Business Loans and Receivables Financing in Canada

Financial institutions in Canada offer different types of business loans to start-ups, franchises, and large and established businesses. The main sources of business financing are credit unions and banks. Small business grants, angel investors, and receivables financing are other options to gain access to funding.

Types of Financing

Businesses have access to different sources of funding such as leaseback and sale solutions, inventory financing, and confidential invoice discounting. Other sources include credit card receivable and purchase order financing and confidential invoice discounting. Micro loans are another option for businesses. There are different micro lending practices and loans available to start-ups, entrepreneurs, and small businesses. The funds can be used for different purposes, including machinery and equipment, working capital, fixtures and furniture, supplies and inventory, and others. The terms and repayment schedule vary based on different factors such as needs and requirements, the planned use of the funding, as well as the amount required. Microloans are offered by government agencies through financial institutions that serve as intermediary lenders.

Other Sources of Financing

Borrowers are offered other sources such as subordinated debt and mezzanine financing, asset based lending, operating lines, and working capital credit lines. Receivable financing is another option for businesses. This is a type of arrangement whereby the applicant uses its receivables as a form of collateral. It is done to guarantee repayment and obtain favorable terms. The financial institution offers a loan that is equal or smaller than the value of the receivables. It is not a good option for old receivables.

Factors to Consider

The type of loan to apply for depends on factors such as purpose, credit quality, and the company’s stage of life cycle. It can be distress, maturity, high growth, or start-up. Large, established companies have better chances of getting approved for a business loan. The options available also depend on your industry or sector. Companies in the hospitality, service, and retail sectors are at a disadvantage, especially new businesses and start-ups. They are considered high risk compared to companies in other sectors. Businesses with better chances include agricultural producers, wholesale companies, real estate agencies, insurance firms, and finance companies.

One factor that improves your chances of getting approved is a solid business plan. Other factors include your credit and payment history and whether there are late and missed payments, delinquencies, etc. While some companies are offered plenty of options, others are forced to look into rare and exotic types of financing. The most important thing is to consider your optimal debt level, especially if you already have debt.
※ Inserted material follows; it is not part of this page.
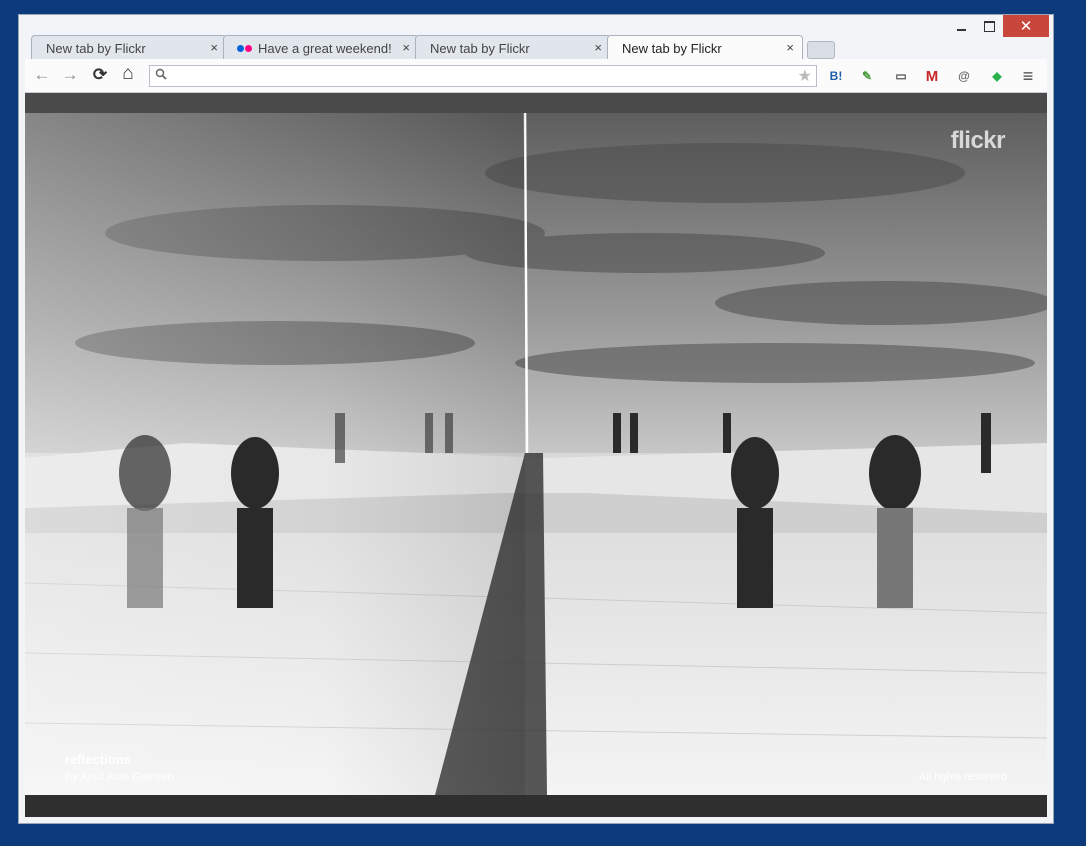 Image resolution: width=1086 pixels, height=846 pixels. I want to click on tab-flickr-1: New tab by Flickr ×, so click(129, 47).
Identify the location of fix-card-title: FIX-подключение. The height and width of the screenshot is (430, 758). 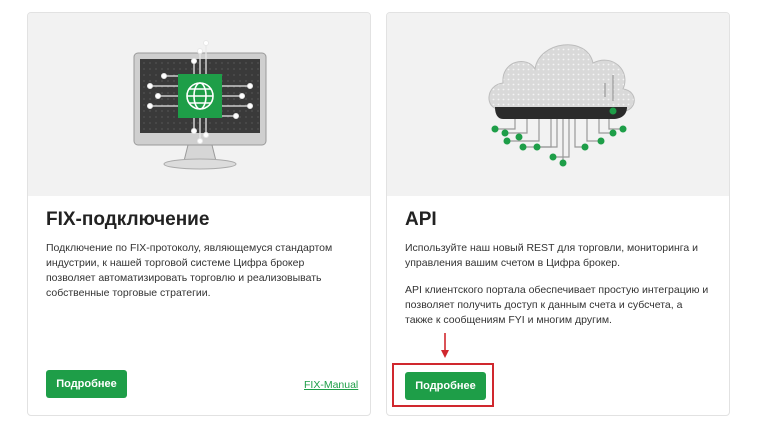
(128, 220).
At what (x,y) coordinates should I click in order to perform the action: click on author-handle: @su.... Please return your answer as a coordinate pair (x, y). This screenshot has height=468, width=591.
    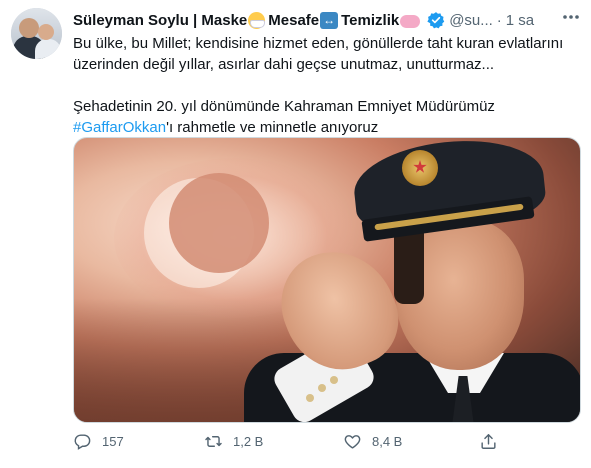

Differences between Standard and Risky Loans

The main difference between standard and risky loans is that the latter come with unfavorable terms, high fees, and outrageous interest rates. This increases the risk of default and future financial problems. It is usually borrowers with tarnished credit who apply for risky loans.

Standard Solutions

Standard loans are offered by banks, credit unions, online banks, and other entities. They come with features such as fixed or variable interest rate, fixed term, pre-determined repayment schedule and periods, collateral, and others. Standard solutions include student, home equity, auto, consumer, and other personal loans. There are two main categories – secured and unsecured debt. With both types, the amortization period and the repayment schedule are pre-defined. For instance, it can be a $3,500-loan that is repaid within 3 years in installments at an interest rate of 6 percent. Some financial institutions also offer loans with no prepayment penalties. This feature allows borrowers to repay the outstanding balance faster. Likely candidates are applicants with a good credit score and those who offer collateral or apply together with a co-signer. Financial institutions usually run a credit check.

Risky Solutions

Unlike banks and credit unions, finance companies that offer risky loans do not run a credit check. Another difference is that lenders offer small amounts in the range of $100 to $1,500. In comparison brick-and-mortar banks offer larger loans. One example is payday lenders that provide loans to borrowers with poor credit. They feature instant approval regardless of the borrower’s credit history. Customers who need quick cash often choose this option, especially if their options are limited. For many people, this is a solution to their short-term needs.

This type of financing is considered risky because of the extremely high interest rates. Payments can be structured in different ways, either as interest-only payments or lump-sum amounts. The first option is riskier because it involves rollovers or renewals. Borrowers are allowed to roll over the balance, with lenders charging high fees for this.

Loan sharks also charge very high interest rates. They use illegal lending practices such as threats and blackmailing. Basically, these are persons or entities that charge above the established rates and are involved in other extra-legal activities. Loan sharks offer financing to individuals and businesses that are considered too risky by banks and credit unions. Hundreds of thousands of people around the world are indebted to predatory lenders.

Alternatives

If your application has been denied by your bank or credit union, you may want to look into alternative sources such as a credit card, line of credit, or peer to peer lending. Risky loans are a last resort for borrowers who need instant cash.